In Hamburg, ArcelorMittal will build a hydrogen-fueled DRI plant on a smaller, 100,000-tons-per-year scale. “ArcelorMittal will use the experience gained at the demonstration plant to decarbonize its steel production in the EU on a larger scale,” says the EC.
Scrap metal and recycling are not specifically mentioned in either EU announcement. An environmental product declaration on the ArcelorMittal Hamburg GmbH website produced in 2020 says at that time the steel made there via the EAF process consisted, on average, of 80.2 percent recycled content.

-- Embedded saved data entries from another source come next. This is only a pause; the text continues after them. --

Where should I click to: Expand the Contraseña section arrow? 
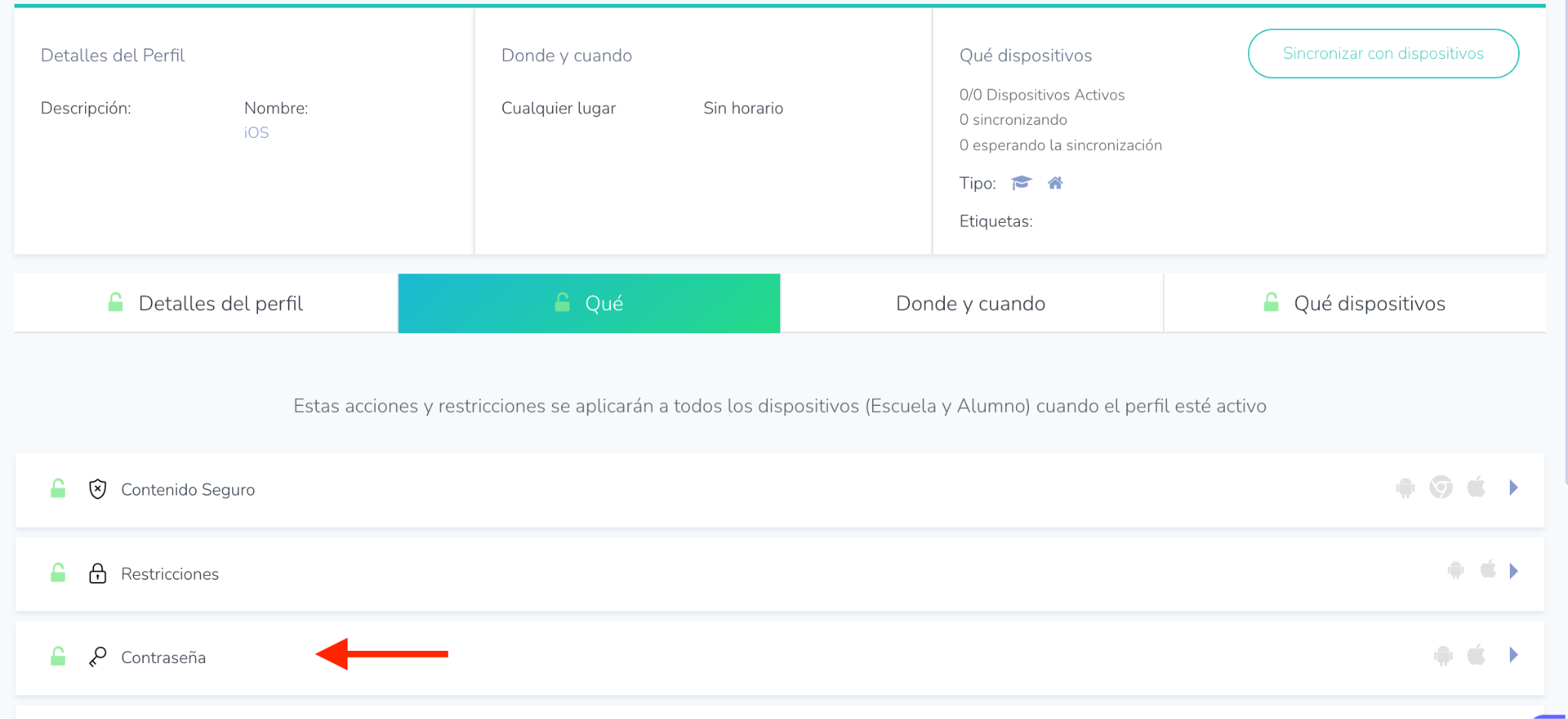(1514, 655)
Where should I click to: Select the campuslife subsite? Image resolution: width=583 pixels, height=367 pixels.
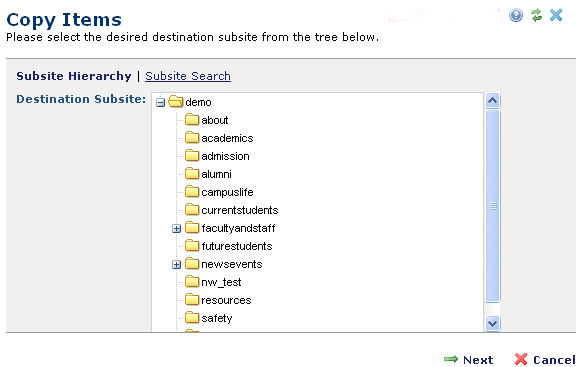[x=227, y=192]
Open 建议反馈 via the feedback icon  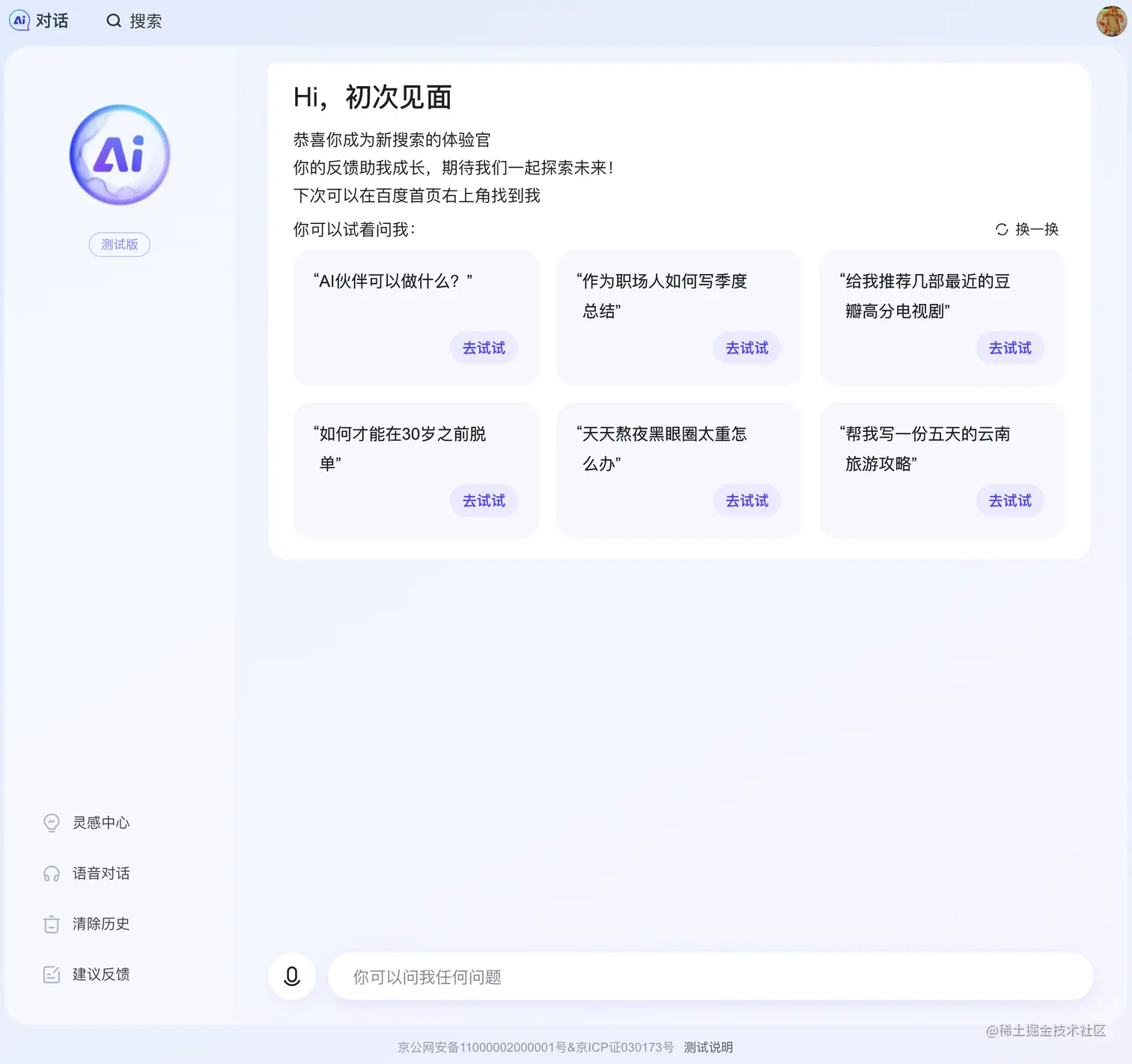click(x=51, y=974)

A similar document posted by ArcelorMittal concerning its mill in Gijón says in 2020 the mill’s furnaces consumed more than 218,000 metric tons of ferrous scrap, along with about 37,000 metric tons of pig iron and some ferroalloys. Scrap represented about 83 percent of the mill’s total feedstock.
The EC says of both DRI funding efforts that they “support the objectives of key EU policy initiatives such as the European Green Deal, the EU Hydrogen Strategy and the REPowerEU Plan.”
For its part, the Federal Association of German Steel Recycling and Disposal Cos. (BDSV) has been urging the EU and governments in European nations to bear in mind the decarbonization and energy savings aspects of scrap-fed steel production. “If we really want to operate in a climate-neutral manner, we need direct support for the use of scrap in the European Emissions Trading Act or a legally stipulated minimum use quota for steel scrap in steel production,” BDSV Managing Director Thomas Junker said at a press event in July of last year.